After filing for bankruptcy protection yesterday in both Mexico and the United States, Mexicana, the oldest airline in North America, has ceased ticket sales in most markets. This cessation occurred at 7pm EDT today, August 4, 2010. The company insists that it will continue to operate flights for passengers who have already booked seats but that seems increasingly unlikely as the ability to generate further revenue to fund operations has been terminated.
The bankruptcy filing yesterday was half of a double-whammy of pain that the airline recently incurred, The US government also downgraded the ratings of the entire aviation operation in Mexico, effectively terminating all code-share flights for Mexican airlines. This move drastically reduced the number of passengers and the revenue flow on trans-border flights.
The airline is seeking to rewrite pilot and cabin crew contracts, slashing them by huge amounts in an effort to compete with lower cost carriers at home and abroad.

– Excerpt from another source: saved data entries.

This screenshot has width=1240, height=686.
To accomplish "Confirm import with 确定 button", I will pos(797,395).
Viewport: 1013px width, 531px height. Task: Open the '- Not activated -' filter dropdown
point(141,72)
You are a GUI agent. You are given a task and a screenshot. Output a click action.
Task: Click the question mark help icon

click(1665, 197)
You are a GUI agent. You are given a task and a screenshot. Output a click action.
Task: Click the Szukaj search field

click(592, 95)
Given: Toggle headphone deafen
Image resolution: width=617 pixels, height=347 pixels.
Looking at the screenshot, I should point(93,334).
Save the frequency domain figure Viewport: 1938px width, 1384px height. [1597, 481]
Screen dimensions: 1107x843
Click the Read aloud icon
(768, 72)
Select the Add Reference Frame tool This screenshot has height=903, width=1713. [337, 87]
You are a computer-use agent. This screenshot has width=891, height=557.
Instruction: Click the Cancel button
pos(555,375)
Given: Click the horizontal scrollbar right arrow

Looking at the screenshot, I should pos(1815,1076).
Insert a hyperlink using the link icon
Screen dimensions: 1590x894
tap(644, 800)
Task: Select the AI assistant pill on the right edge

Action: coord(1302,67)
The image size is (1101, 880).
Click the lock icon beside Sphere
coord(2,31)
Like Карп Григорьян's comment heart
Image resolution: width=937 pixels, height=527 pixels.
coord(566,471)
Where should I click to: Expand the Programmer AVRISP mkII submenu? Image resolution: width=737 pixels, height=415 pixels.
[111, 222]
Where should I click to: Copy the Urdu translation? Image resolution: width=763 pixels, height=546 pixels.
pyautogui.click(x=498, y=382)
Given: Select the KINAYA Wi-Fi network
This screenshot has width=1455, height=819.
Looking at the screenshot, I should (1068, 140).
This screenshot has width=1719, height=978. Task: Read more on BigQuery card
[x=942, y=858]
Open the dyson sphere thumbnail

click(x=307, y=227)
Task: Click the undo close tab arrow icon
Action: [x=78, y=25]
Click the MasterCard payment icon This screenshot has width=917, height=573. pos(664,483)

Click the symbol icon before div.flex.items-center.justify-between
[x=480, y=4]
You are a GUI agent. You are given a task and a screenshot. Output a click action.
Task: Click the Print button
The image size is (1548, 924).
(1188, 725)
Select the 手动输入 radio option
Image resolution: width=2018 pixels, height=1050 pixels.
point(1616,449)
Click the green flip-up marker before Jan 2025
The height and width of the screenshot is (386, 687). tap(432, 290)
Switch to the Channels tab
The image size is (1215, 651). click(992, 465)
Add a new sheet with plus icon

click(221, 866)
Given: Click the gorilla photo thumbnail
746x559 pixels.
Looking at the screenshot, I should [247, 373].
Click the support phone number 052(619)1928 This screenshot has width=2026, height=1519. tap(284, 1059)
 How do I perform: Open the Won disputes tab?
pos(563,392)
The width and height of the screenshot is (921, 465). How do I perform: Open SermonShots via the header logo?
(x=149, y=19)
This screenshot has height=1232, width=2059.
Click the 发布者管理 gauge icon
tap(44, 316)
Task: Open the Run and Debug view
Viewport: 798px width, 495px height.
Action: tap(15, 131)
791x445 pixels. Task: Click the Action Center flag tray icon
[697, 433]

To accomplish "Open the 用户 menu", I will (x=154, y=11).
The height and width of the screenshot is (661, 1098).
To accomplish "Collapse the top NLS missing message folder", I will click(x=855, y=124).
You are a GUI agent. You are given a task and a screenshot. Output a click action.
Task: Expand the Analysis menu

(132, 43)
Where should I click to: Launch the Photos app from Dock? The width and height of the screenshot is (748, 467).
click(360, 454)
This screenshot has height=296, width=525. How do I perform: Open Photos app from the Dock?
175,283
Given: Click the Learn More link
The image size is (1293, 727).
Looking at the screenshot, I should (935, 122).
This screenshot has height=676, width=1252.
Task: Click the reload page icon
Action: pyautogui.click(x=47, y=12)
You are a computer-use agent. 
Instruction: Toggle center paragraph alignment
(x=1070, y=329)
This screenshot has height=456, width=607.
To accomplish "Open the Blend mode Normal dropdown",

The unions were not particularly amenable to such cuts so the airline is now looking to rewrite the contracts while in bankruptcy.
The move could not come at a worse time for Mexicana’s global alliance partners in oneworld. The major players in the alliance, American Airlines and British Airways just received approval of their anti-trust immunity application, a move that was expected to significantly increase revenues for the two in the transatlantic market. Losing a major partner for Latin America will definitely hurt their alliance and revenues. Considering that American was one of the only carriers in the USA to post a loss last quarter, suffering a blow like this does not engender much confidence in the near-term financial outlook.